▶ [Kutipan]:
>>>

Lone Scherfig membubuhkan pula sejumlah kejutan dan guyonan. Kejutannya, termasuk "anugerah" yang memungkinkan mereka berangkat ke Italia, lebih baik Anda temukan sendiri dengan menontonnya. Guyonannya, bolehlah kuceritakan satu. Untuk membangun hubungan dengan Guilia, Jorgen bertanya pada Halvfinn, apa bahasa Italianya "Kita akan pergi ke mana?" Halvfinn malah melontarkan pertanyaan itu kepada seluruh kelas. Olympia, yang baru saja mengusulkan liburan ke Italia, langsung menjawab, "Ke Venesia." Oh, ho-ho.

<<<

▶ [Petunjuk Tugas]:
Ubah kalimat dari kutipan ini ke dalam bahasa Inggris: "Halvfinn malah melontarkan pertanyaan itu kepada seluruh kelas." Kerjakan hanya dengan berpegang pada kutipan di atas.

▶ [Data Tersimpan]:
>>>

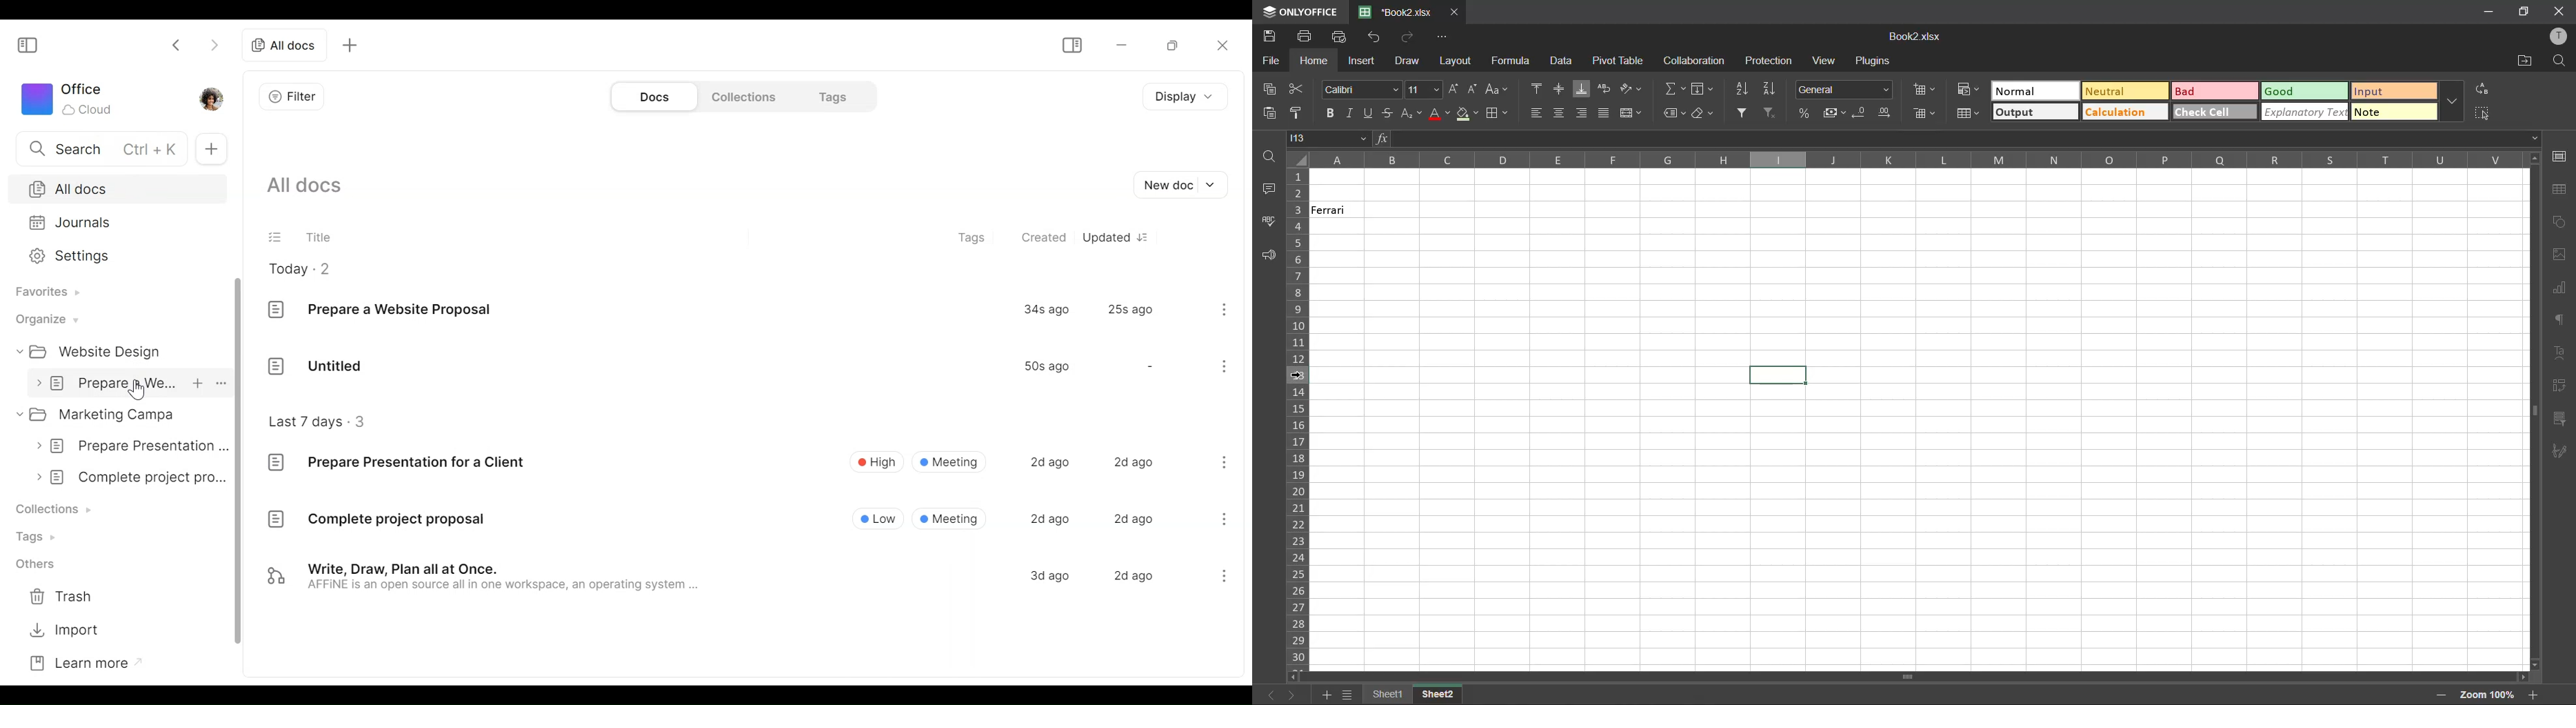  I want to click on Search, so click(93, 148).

<<<
>>>

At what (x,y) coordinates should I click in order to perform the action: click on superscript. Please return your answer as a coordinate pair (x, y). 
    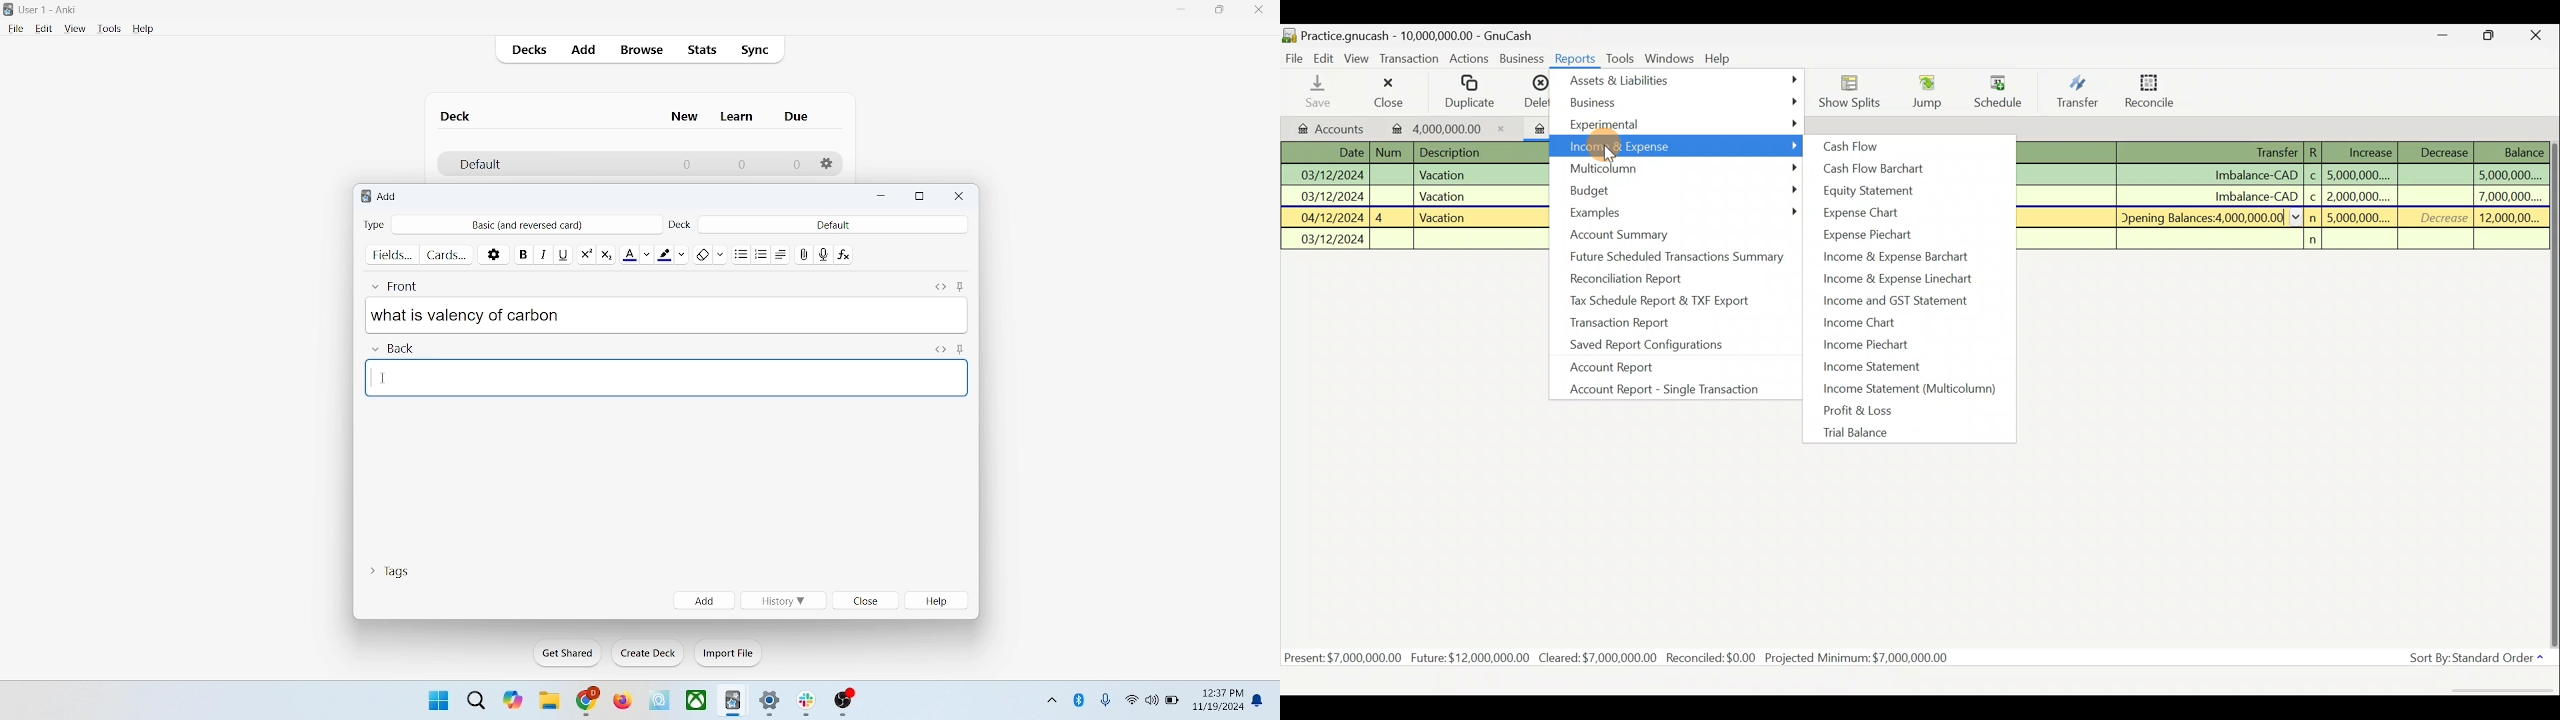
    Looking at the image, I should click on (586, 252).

<<<

▶ [Jawaban Benar]:
Instead, Halvfinn threw the question out to the whole class.